=== Section Start ===
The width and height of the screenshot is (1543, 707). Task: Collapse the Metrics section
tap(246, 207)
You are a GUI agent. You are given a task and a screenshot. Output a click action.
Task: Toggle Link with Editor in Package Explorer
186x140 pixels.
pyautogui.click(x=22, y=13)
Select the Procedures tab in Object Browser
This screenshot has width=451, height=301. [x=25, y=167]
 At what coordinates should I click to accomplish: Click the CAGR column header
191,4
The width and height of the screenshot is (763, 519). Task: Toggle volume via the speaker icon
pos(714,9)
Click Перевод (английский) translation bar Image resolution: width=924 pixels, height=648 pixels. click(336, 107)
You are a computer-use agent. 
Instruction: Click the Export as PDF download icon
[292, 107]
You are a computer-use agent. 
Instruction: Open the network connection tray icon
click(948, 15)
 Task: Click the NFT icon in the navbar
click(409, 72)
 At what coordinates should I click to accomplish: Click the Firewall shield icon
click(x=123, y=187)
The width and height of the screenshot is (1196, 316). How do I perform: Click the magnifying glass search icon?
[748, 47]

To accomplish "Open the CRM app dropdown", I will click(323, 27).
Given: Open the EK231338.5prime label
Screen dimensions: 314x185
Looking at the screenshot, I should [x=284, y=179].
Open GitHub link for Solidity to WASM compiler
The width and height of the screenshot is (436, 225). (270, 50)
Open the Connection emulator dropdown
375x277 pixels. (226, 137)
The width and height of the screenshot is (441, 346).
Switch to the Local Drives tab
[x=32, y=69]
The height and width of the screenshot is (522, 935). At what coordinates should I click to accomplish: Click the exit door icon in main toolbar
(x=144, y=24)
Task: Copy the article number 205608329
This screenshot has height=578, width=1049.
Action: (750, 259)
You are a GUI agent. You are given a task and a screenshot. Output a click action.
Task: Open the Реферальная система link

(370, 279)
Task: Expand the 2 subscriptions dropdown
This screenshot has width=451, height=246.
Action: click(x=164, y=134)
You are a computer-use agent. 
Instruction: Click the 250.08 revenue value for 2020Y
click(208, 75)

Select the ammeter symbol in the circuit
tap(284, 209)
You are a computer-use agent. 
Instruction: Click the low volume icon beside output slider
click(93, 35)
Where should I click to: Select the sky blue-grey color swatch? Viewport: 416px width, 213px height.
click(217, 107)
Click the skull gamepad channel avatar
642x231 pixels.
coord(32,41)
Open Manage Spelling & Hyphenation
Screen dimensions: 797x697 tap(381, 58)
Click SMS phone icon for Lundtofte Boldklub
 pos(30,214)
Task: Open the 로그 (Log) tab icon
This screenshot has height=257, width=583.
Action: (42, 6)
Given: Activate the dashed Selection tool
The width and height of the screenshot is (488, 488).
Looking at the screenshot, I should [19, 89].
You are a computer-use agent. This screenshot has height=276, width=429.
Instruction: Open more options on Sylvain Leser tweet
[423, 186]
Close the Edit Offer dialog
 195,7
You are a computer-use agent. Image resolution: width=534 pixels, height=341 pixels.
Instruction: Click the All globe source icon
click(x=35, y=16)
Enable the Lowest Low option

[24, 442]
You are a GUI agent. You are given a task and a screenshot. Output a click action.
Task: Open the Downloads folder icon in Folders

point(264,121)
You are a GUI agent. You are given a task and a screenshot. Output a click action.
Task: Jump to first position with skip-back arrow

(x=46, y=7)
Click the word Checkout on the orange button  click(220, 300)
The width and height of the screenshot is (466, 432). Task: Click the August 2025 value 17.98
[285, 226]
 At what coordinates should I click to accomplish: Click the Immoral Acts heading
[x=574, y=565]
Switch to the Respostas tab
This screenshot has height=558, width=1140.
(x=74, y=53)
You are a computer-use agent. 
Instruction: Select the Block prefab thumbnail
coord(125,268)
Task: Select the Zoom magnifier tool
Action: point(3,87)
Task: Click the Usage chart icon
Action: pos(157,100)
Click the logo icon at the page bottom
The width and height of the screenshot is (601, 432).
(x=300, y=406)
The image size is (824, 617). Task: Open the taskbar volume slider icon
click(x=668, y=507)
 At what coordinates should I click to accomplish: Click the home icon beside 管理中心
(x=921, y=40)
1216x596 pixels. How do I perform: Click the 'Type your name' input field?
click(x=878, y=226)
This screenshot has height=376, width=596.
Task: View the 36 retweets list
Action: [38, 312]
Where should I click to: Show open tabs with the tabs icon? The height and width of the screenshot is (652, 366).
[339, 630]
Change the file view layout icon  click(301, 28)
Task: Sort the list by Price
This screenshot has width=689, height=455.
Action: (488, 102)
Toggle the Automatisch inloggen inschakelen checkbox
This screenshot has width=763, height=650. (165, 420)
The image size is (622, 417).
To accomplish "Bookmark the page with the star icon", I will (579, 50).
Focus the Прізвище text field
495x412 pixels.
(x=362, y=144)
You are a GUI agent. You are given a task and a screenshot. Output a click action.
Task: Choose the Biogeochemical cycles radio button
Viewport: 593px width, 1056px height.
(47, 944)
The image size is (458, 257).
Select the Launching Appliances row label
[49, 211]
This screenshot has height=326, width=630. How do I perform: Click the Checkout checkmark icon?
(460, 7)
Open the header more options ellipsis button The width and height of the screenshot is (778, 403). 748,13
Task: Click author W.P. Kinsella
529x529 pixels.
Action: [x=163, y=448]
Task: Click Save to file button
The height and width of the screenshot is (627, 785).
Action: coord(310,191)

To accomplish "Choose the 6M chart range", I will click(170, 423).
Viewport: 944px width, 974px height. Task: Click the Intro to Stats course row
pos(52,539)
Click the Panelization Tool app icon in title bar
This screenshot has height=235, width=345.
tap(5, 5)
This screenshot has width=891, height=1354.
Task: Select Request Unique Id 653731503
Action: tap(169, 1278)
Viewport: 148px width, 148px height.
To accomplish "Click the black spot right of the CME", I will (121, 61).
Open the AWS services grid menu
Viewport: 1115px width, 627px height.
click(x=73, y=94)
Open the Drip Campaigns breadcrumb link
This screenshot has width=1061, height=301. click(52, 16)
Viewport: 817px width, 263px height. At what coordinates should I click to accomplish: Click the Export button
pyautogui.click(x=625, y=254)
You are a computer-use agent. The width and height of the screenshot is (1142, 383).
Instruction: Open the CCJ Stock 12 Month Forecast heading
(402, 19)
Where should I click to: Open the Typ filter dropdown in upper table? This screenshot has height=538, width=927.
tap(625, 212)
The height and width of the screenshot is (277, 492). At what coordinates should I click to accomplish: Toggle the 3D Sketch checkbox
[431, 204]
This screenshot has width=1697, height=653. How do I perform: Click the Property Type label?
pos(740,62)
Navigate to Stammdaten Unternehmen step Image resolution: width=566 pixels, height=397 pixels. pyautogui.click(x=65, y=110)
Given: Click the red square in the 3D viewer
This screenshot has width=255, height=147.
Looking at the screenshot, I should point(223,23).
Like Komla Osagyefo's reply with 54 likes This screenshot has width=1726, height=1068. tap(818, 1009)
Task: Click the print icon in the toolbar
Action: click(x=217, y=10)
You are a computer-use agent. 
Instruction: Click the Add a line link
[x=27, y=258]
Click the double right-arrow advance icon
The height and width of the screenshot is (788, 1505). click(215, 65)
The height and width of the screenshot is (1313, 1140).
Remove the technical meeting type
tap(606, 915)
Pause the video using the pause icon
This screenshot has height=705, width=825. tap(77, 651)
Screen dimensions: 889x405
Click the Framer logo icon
=== Section End ===
THE PROBLEM:
Transcribe the entire listing without a single omission.

RESULT OF THE TASK:
The width and height of the screenshot is (1543, 707). Task: Collapse the Metrics section
tap(246, 207)
You are a GUI agent. You are given a task and a screenshot. Output a click action.
Task: Toggle Link with Editor in Package Explorer
186x140 pixels.
pyautogui.click(x=22, y=13)
Select the Procedures tab in Object Browser
This screenshot has width=451, height=301. [x=25, y=167]
 At what coordinates should I click to accomplish: Click the CAGR column header
191,4
The width and height of the screenshot is (763, 519). Task: Toggle volume via the speaker icon
pos(714,9)
Click Перевод (английский) translation bar Image resolution: width=924 pixels, height=648 pixels. click(336, 107)
You are a computer-use agent. 
Instruction: Click the Export as PDF download icon
[292, 107]
You are a computer-use agent. 
Instruction: Open the network connection tray icon
click(948, 15)
 Task: Click the NFT icon in the navbar
click(409, 72)
 At what coordinates should I click to accomplish: Click the Firewall shield icon
click(x=123, y=187)
The width and height of the screenshot is (1196, 316). How do I perform: Click the magnifying glass search icon?
[748, 47]

To accomplish "Open the CRM app dropdown", I will click(323, 27).
Given: Open the EK231338.5prime label
Screen dimensions: 314x185
Looking at the screenshot, I should [x=284, y=179].
Open GitHub link for Solidity to WASM compiler
The width and height of the screenshot is (436, 225). (270, 50)
Open the Connection emulator dropdown
375x277 pixels. (226, 137)
The width and height of the screenshot is (441, 346).
Switch to the Local Drives tab
[x=32, y=69]
The height and width of the screenshot is (522, 935). At what coordinates should I click to accomplish: Click the exit door icon in main toolbar
(x=144, y=24)
Task: Copy the article number 205608329
This screenshot has height=578, width=1049.
Action: (750, 259)
You are a GUI agent. You are given a task and a screenshot. Output a click action.
Task: Open the Реферальная система link

(370, 279)
Task: Expand the 2 subscriptions dropdown
This screenshot has width=451, height=246.
Action: click(x=164, y=134)
You are a computer-use agent. 
Instruction: Click the 250.08 revenue value for 2020Y
click(208, 75)

Select the ammeter symbol in the circuit
tap(284, 209)
You are a computer-use agent. 
Instruction: Click the low volume icon beside output slider
click(93, 35)
Where should I click to: Select the sky blue-grey color swatch? Viewport: 416px width, 213px height.
click(217, 107)
Click the skull gamepad channel avatar
642x231 pixels.
coord(32,41)
Open Manage Spelling & Hyphenation
Screen dimensions: 797x697 tap(381, 58)
Click SMS phone icon for Lundtofte Boldklub
 pos(30,214)
Task: Open the 로그 (Log) tab icon
This screenshot has height=257, width=583.
Action: (42, 6)
Given: Activate the dashed Selection tool
The width and height of the screenshot is (488, 488).
Looking at the screenshot, I should [19, 89].
You are a computer-use agent. This screenshot has height=276, width=429.
Instruction: Open more options on Sylvain Leser tweet
[423, 186]
Close the Edit Offer dialog
 195,7
You are a computer-use agent. Image resolution: width=534 pixels, height=341 pixels.
Instruction: Click the All globe source icon
click(x=35, y=16)
Enable the Lowest Low option

[24, 442]
You are a GUI agent. You are given a task and a screenshot. Output a click action.
Task: Open the Downloads folder icon in Folders

point(264,121)
You are a GUI agent. You are given a task and a screenshot. Output a click action.
Task: Jump to first position with skip-back arrow

(x=46, y=7)
Click the word Checkout on the orange button  click(220, 300)
The width and height of the screenshot is (466, 432). Task: Click the August 2025 value 17.98
[285, 226]
 At what coordinates should I click to accomplish: Click the Immoral Acts heading
[x=574, y=565]
Switch to the Respostas tab
This screenshot has height=558, width=1140.
(x=74, y=53)
You are a computer-use agent. 
Instruction: Select the Block prefab thumbnail
coord(125,268)
Task: Select the Zoom magnifier tool
Action: point(3,87)
Task: Click the Usage chart icon
Action: pos(157,100)
Click the logo icon at the page bottom
The width and height of the screenshot is (601, 432).
(x=300, y=406)
The image size is (824, 617). Task: Open the taskbar volume slider icon
click(x=668, y=507)
 At what coordinates should I click to accomplish: Click the home icon beside 管理中心
(x=921, y=40)
1216x596 pixels. How do I perform: Click the 'Type your name' input field?
click(x=878, y=226)
This screenshot has height=376, width=596.
Task: View the 36 retweets list
Action: [38, 312]
Where should I click to: Show open tabs with the tabs icon? The height and width of the screenshot is (652, 366).
[339, 630]
Change the file view layout icon  click(301, 28)
Task: Sort the list by Price
This screenshot has width=689, height=455.
Action: (488, 102)
Toggle the Automatisch inloggen inschakelen checkbox
This screenshot has width=763, height=650. (165, 420)
The image size is (622, 417).
To accomplish "Bookmark the page with the star icon", I will (579, 50).
Focus the Прізвище text field
495x412 pixels.
(x=362, y=144)
You are a GUI agent. You are given a task and a screenshot. Output a click action.
Task: Choose the Biogeochemical cycles radio button
Viewport: 593px width, 1056px height.
(47, 944)
The image size is (458, 257).
Select the Launching Appliances row label
[49, 211]
This screenshot has height=326, width=630. How do I perform: Click the Checkout checkmark icon?
(460, 7)
Open the header more options ellipsis button The width and height of the screenshot is (778, 403). 748,13
Task: Click author W.P. Kinsella
529x529 pixels.
Action: [x=163, y=448]
Task: Click Save to file button
The height and width of the screenshot is (627, 785).
Action: coord(310,191)

To accomplish "Choose the 6M chart range", I will click(170, 423).
Viewport: 944px width, 974px height. Task: Click the Intro to Stats course row
pos(52,539)
Click the Panelization Tool app icon in title bar
This screenshot has height=235, width=345.
tap(5, 5)
This screenshot has width=891, height=1354.
Task: Select Request Unique Id 653731503
Action: tap(169, 1278)
Viewport: 148px width, 148px height.
To accomplish "Click the black spot right of the CME", I will (121, 61).
Open the AWS services grid menu
Viewport: 1115px width, 627px height.
click(x=73, y=94)
Open the Drip Campaigns breadcrumb link
This screenshot has width=1061, height=301. click(52, 16)
Viewport: 817px width, 263px height. At what coordinates should I click to accomplish: Click the Export button
pyautogui.click(x=625, y=254)
You are a computer-use agent. The width and height of the screenshot is (1142, 383).
Instruction: Open the CCJ Stock 12 Month Forecast heading
(402, 19)
Where should I click to: Open the Typ filter dropdown in upper table? This screenshot has height=538, width=927.
tap(625, 212)
The height and width of the screenshot is (277, 492). At what coordinates should I click to accomplish: Toggle the 3D Sketch checkbox
[431, 204]
This screenshot has width=1697, height=653. How do I perform: Click the Property Type label?
pos(740,62)
Navigate to Stammdaten Unternehmen step Image resolution: width=566 pixels, height=397 pixels. pyautogui.click(x=65, y=110)
Given: Click the red square in the 3D viewer
This screenshot has width=255, height=147.
Looking at the screenshot, I should point(223,23).
Like Komla Osagyefo's reply with 54 likes This screenshot has width=1726, height=1068. tap(818, 1009)
Task: Click the print icon in the toolbar
Action: click(x=217, y=10)
You are a computer-use agent. 
Instruction: Click the Add a line link
[x=27, y=258]
Click the double right-arrow advance icon
The height and width of the screenshot is (788, 1505). click(215, 65)
The height and width of the screenshot is (1313, 1140).
Remove the technical meeting type
tap(606, 915)
Pause the video using the pause icon
This screenshot has height=705, width=825. tap(77, 651)
Screen dimensions: 889x405
Click the Framer logo icon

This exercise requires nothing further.